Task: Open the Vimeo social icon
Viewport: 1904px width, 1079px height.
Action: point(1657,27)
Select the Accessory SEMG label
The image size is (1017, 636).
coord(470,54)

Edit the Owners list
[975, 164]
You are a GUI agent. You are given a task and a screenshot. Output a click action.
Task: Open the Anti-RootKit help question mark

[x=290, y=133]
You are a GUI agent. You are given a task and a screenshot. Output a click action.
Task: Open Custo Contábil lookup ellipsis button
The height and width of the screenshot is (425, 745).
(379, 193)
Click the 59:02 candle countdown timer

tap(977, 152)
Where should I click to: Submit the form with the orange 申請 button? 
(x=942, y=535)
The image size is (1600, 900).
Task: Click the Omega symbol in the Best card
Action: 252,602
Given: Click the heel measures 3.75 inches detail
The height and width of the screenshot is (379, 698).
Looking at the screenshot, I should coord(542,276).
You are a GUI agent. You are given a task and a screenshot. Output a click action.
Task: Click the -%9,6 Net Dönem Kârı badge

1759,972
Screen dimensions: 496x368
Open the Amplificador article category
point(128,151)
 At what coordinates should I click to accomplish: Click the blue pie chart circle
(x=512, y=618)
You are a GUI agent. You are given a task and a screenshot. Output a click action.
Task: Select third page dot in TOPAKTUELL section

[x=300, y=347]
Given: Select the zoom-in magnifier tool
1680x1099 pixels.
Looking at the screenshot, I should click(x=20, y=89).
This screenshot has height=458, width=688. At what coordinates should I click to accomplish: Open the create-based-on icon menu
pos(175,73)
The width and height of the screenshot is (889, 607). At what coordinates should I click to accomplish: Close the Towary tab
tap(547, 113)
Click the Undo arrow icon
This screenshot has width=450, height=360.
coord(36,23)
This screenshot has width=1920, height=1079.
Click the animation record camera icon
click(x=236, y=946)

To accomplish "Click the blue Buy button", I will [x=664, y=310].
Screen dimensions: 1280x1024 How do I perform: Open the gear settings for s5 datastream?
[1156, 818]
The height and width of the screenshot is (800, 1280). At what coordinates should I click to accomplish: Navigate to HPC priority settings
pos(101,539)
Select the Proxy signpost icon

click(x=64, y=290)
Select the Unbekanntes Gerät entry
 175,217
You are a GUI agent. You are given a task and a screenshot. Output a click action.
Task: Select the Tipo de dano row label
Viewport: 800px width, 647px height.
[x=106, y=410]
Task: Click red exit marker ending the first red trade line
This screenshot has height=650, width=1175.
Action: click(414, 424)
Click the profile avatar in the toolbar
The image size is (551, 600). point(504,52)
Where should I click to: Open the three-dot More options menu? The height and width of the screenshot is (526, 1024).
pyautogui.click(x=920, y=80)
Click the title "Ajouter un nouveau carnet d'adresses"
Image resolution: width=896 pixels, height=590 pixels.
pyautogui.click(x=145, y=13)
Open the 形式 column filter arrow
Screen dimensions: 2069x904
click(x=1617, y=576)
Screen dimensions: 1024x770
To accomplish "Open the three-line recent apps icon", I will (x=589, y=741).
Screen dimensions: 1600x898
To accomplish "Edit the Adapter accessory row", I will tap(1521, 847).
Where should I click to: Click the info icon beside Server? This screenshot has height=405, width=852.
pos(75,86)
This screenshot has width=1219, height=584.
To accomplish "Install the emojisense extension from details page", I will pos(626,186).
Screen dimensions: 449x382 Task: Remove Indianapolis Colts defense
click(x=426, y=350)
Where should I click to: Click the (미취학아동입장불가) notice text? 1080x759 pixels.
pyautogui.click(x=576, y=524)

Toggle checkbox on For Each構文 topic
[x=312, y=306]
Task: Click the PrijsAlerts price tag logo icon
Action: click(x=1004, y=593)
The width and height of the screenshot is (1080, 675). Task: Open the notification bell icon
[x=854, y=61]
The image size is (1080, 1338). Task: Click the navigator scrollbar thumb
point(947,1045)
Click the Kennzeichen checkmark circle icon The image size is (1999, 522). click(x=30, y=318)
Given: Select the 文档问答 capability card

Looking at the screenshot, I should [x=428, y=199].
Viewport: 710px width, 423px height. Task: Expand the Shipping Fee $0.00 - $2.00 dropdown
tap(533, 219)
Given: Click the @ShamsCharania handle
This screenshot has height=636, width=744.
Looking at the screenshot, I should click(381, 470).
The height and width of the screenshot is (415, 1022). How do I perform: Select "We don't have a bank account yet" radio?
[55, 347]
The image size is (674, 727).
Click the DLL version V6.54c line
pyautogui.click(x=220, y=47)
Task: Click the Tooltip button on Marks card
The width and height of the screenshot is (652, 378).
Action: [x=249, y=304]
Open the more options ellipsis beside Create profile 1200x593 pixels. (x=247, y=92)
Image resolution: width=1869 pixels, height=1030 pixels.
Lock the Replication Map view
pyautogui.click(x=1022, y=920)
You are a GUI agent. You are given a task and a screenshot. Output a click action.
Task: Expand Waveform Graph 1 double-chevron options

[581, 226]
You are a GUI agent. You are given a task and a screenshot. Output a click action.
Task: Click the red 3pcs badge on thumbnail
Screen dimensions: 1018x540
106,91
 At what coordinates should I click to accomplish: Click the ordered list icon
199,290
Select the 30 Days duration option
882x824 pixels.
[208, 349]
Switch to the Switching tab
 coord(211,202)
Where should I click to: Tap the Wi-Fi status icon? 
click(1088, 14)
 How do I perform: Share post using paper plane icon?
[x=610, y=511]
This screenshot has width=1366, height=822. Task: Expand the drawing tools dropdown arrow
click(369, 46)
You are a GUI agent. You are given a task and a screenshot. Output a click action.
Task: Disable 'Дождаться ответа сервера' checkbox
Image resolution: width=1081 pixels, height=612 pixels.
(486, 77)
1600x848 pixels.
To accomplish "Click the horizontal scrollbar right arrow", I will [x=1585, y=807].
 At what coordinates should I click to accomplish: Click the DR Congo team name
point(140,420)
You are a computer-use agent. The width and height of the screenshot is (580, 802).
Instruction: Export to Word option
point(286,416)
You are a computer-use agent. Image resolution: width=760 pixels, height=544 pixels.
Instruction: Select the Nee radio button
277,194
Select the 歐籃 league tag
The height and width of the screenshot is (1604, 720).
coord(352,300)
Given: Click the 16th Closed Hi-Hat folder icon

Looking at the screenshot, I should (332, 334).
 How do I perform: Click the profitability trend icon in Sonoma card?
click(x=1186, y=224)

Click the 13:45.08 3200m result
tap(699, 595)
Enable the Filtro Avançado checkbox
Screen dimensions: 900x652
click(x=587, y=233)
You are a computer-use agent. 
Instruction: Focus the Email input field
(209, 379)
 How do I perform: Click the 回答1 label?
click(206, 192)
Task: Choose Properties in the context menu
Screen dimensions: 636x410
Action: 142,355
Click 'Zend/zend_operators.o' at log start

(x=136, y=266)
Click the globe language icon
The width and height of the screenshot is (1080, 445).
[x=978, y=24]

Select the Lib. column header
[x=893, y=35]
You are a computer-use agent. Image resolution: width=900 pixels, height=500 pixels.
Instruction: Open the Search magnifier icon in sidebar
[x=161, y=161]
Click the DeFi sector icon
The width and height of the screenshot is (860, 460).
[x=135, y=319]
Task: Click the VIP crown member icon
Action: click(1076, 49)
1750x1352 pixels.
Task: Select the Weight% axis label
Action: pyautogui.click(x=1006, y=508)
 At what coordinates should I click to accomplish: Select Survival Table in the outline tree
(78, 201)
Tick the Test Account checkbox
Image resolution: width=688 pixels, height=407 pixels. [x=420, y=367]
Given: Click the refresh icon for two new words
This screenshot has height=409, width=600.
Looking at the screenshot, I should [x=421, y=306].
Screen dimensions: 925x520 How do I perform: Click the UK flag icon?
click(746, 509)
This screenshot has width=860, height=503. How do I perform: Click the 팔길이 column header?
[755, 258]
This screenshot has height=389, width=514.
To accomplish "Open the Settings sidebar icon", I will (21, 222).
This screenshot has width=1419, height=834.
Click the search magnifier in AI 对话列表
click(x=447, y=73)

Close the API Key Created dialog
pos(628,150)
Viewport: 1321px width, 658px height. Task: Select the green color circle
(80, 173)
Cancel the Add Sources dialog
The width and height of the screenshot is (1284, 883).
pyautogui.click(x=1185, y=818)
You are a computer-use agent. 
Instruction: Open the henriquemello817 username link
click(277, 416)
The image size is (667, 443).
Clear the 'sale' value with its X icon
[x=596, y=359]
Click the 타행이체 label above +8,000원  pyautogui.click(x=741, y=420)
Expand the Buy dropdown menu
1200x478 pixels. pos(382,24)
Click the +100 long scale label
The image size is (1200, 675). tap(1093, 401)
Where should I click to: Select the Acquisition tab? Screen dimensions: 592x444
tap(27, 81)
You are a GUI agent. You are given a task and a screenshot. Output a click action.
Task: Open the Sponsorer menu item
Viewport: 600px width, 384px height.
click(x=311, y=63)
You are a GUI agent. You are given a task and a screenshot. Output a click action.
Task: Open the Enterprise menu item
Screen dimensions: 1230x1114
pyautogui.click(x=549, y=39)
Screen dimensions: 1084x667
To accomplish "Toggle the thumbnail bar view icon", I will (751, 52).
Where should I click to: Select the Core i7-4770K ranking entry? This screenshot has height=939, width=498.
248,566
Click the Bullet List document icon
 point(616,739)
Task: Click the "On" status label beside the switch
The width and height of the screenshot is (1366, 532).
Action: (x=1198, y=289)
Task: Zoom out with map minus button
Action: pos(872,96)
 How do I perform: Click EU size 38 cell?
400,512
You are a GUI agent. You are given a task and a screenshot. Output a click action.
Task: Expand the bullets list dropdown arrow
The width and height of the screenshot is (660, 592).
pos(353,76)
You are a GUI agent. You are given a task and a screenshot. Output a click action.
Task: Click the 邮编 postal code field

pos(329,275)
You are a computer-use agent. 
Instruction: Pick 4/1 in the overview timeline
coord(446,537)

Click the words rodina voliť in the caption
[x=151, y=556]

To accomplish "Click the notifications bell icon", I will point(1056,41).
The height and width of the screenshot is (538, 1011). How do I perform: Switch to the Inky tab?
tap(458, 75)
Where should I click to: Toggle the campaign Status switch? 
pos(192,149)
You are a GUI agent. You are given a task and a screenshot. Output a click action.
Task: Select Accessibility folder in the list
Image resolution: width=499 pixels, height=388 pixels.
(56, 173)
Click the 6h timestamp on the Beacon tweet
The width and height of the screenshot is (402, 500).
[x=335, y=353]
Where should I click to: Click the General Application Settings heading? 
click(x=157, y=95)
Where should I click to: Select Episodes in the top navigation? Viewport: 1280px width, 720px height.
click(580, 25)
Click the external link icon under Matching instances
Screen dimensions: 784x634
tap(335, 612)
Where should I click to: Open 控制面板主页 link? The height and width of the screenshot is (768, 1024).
________________
Activity => Set down exactly the lines that begin the records and continue through the line bearing "Given: Select the zoom-in magnifier tool"; include both ends.

Task answer =>
Task: Open the Vimeo social icon
Viewport: 1904px width, 1079px height.
Action: point(1657,27)
Select the Accessory SEMG label
The image size is (1017, 636).
coord(470,54)

Edit the Owners list
[975, 164]
You are a GUI agent. You are given a task and a screenshot. Output a click action.
Task: Open the Anti-RootKit help question mark

[x=290, y=133]
You are a GUI agent. You are given a task and a screenshot. Output a click action.
Task: Open Custo Contábil lookup ellipsis button
The height and width of the screenshot is (425, 745).
(379, 193)
Click the 59:02 candle countdown timer

tap(977, 152)
Where should I click to: Submit the form with the orange 申請 button? 
(x=942, y=535)
The image size is (1600, 900).
Task: Click the Omega symbol in the Best card
Action: 252,602
Given: Click the heel measures 3.75 inches detail
The height and width of the screenshot is (379, 698).
Looking at the screenshot, I should coord(542,276).
You are a GUI agent. You are given a task and a screenshot. Output a click action.
Task: Click the -%9,6 Net Dönem Kârı badge

1759,972
Screen dimensions: 496x368
Open the Amplificador article category
point(128,151)
 At what coordinates should I click to accomplish: Click the blue pie chart circle
(x=512, y=618)
You are a GUI agent. You are given a task and a screenshot. Output a click action.
Task: Select third page dot in TOPAKTUELL section

[x=300, y=347]
Given: Select the zoom-in magnifier tool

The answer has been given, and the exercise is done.